After retrieving the paper, I get to shuffle through it while CNN babbles in background. It offers us what passes for local news, food ads, and arrest reports. Most of the political commentary in it is far right of center. Two or three times a week a centrist or mildly left-leaning column sneaks in. Doonesbury, one of the few cartoons I bother with anymore is never with the rest of the cartoons and comics, nor even on the editorial page. I have to find it among the classifieds. It is hidden there lest the eyes of impressionable children fall across it and be somehow directed down the path to “socialism.”

But what should we expect from the Johnson City Press. After all, it uses a restaurant critic of such discernment and culinary knowledge that last week’s “mystery diner” column featured “Subway.” Other notable reviews of the past few months include various other fast food chain stores, and one of those shops that serves nothing but juice blended with over the hill fruit and yogurt, with a helping of food substitute vitamin powder. Gloria and I have offered to take over the column and actually visit real restaurants. The lack of invitation leads us to think that the food critic is related to someone in the publisher’s family. I hope that’s the case. I can’t think of any other excuse to keep the writer on staff.

By the time I’ve scanned the paper, the coffee is ready. I fix breakfast, take my daily vitamin tablet and fish oil capsules. Time to wake Gloria. The smile in her voice is always a treat. So, too, the smile in her eyes.

Today’s schedule took her to stained glass class in Limestone, then to Greeneville and back. I stayed here with a repairman who came to replace a faulty wiring harness in the new range hood.

Shortly after sitting down at my computer today I stumbled across a delightful column published in the Miami Herald. Fair warning, this is another smack at Sarah Palin. If you wish to avoid it, feel free. But if you are regularly reading anything I write, it will probably strike you as funny as it does me.

http://www.miamiherald.com/opinion/columnists/story/1309387.html?storylink=fbuser I sent this to many people by email broadcast. If you are among them, be happy. You have two chances, today, to laugh at political incompetency.

Tonight’s dinner will be a Thai soup, Tom Yum with shrimp and thickened/extended by adding coconut milk. There’s a new sushi restaurant in Johnson City, a chain shop called Edo. We may look at that for lunch tomorrow. We need to go to the library, to Earth Fare, and to ETSU.

Or we may throw caution to the winds and dine at the highly acclaimed "Subway," and hope it won't make you jealous of us.

Music playing today:

Leonard Cohen: live in London, Songs From A Room, New Skin For An Old Ceremony

P, P& M: tracks from several albums

Jerry Garcia Band: How Sweet It Is

Garcia & Grisman: No Just For Kids



Bullwinkle’s Corner:

Sapper's Hours

Between the dreadful fall of night, and the longed-for break of day,

South of the 17th parallel and west of Cam Rahn Bay,

In a hundred impermanent NDP's surrounded by curtains of wire,

The grunts all wait on half alert and scan their fields of fire.

Chorus:

For the sapper battalions roam tonight,

From the delta to the Z,

And every satchel charge they toss,

Is aimed at a grunt like me.

They don't go home when the rains begin, for they have no fear of the mud,

They're out to collect a toll tonight and the payment they want is blood.

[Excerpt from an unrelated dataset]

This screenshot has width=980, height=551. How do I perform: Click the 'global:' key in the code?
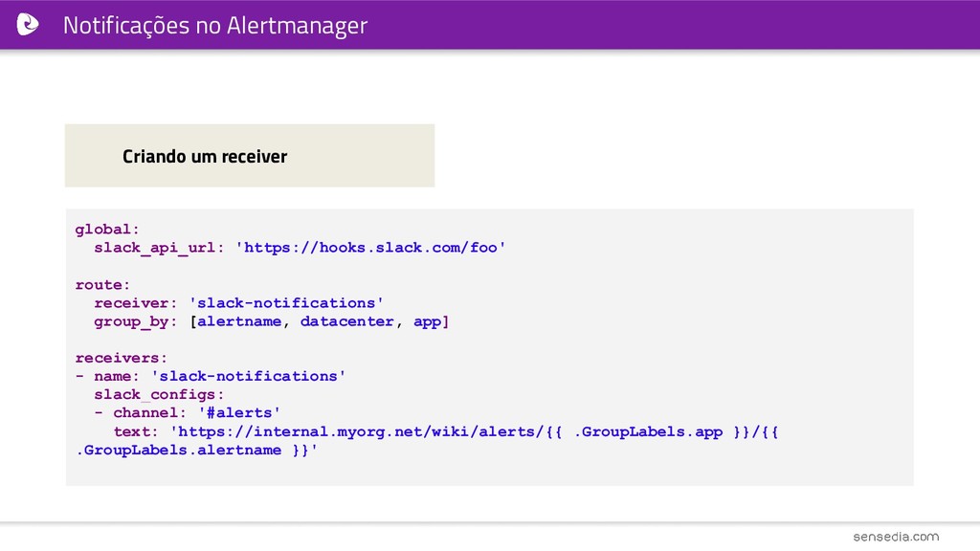[107, 230]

They are skilled at infiltration; they’ve vengeance in their hearts,

By the time we learn they've come to call, they've blown someone apart.

Chorus:

There ain't no one invincible, but they sure as hell are good,

I've never caught one comin’ in on any watch I've stood,

I know we have to shoot 'em before they ever get that close,

But I'd rather be inside the wire than out on a listening post.

Chorus:

I'm out too far to get back in if anything goes down,

Whichever side should start to shoot, I'm right in the killing ground.

There's nothing but brush for cover and brush is terribly thin,

Skoshi protection overhead if they walk the mortars in.

Chorus:

From Dong Ha down to Ban Me Thuot, and over to Nui Ba Dinh,

We sit and watch tonight against the sappers creepin’ in,

From the mouth of the muddy Mekong river and northward to Quang Tri,

The sapper battalions roam tonight to kill the grunts like me.